English comedian (born 1962)

Christopher J. Morris (born 15 June 1962) is an English comedian, satirist, radio presenter, actor and filmmaker. Known for his deadpan, dark humour, surrealism and controversial subject matter, he has been praised by the British Film Institute for his "uncompromising, moralistic drive".

In the early 1990s, Morris and Armando Iannucci created On the Hour, a satire of news programmes broadcast on BBC Radio 4. A television spinoff, The Day Today, launched the career of Steve Coogan and was hailed as one of the most important satirical shows of the 1990s. Morris developed the satirical news format with Brass Eye, which lampooned celebrities whilst focusing on themes such as crime and drugs. The Brass Eye episode "Paedogeddon", which satirised the moral panic surrounding paedophilia, became one of the most complained-about television programmes in British history.

Morris's postmodern sketch comedy and ambient music radio show Blue Jam gained a cult following. It was adapted into the TV series Jam, hailed as "the most radical and original television programme broadcast in years", and Morris won the BAFTA Award for Best Short Film after expanding a Blue Jam sketch into My Wrongs #8245–8249 & 117 starring Paddy Considine. Nathan Barley, a sitcom written with Charlie Brooker that satirised hipsters, had low ratings but success with its DVD release. Morris joined the cast of sitcom The IT Crowd.

In 2010, Morris directed his first feature-length film, Four Lions, which satirises Islamic terrorism. Reception was largely positive, earning Morris the BAFTA Award for Outstanding Debut. He directed four episodes of Iannucci's political comedy Veep and appeared in The Double and Stewart Lee's Comedy Vehicle, also serving as script-editor for the latter. His second feature-length film, The Day Shall Come, was released in 2019.

==Early life==
Christopher J. Morris was born on 15 June 1962 in Buckden, Cambridgeshire, the son of Rosemary Parrington and Paul Michael Morris. His father was a GP. Morris has a large red birthmark almost completely covering the left side of his face and neck, which he disguises with makeup when acting. He grew up in a Victorian farmhouse in Buckden, which he described as "very dull". He has two younger brothers, including the theatre director Tom Morris. From an early age, Morris was a prankster and had a passion for radio. From the age of 10, he was educated at the independent Jesuit boarding school Stonyhurst College in Stonyhurst, Lancashire. He studied zoology at the University of Bristol, where he gained a 2:1-honours degree.

■ Provided data
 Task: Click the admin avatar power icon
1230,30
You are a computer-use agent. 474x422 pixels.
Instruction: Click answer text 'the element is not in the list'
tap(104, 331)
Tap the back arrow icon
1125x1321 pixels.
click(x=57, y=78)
...
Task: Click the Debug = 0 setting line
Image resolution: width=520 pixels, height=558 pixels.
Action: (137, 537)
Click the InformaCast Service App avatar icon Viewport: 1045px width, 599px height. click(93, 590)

■ About this task
In the article on Christopher J. Morris, turn the paragraph beginning "In 2010, Morris directed" into a short bulleted list that keeps its main facts.

■ Result
- 2010: directed his first feature-length film, Four Lions, a satire of Islamic terrorism. It was largely well received and won him the BAFTA Award for Outstanding Debut.
- Directed four episodes of Iannucci's political comedy Veep.
- Appeared in The Double and Stewart Lee's Comedy Vehicle, and was also script-editor for Comedy Vehicle.
- 2019: released his second feature-length film, The Day Shall Come.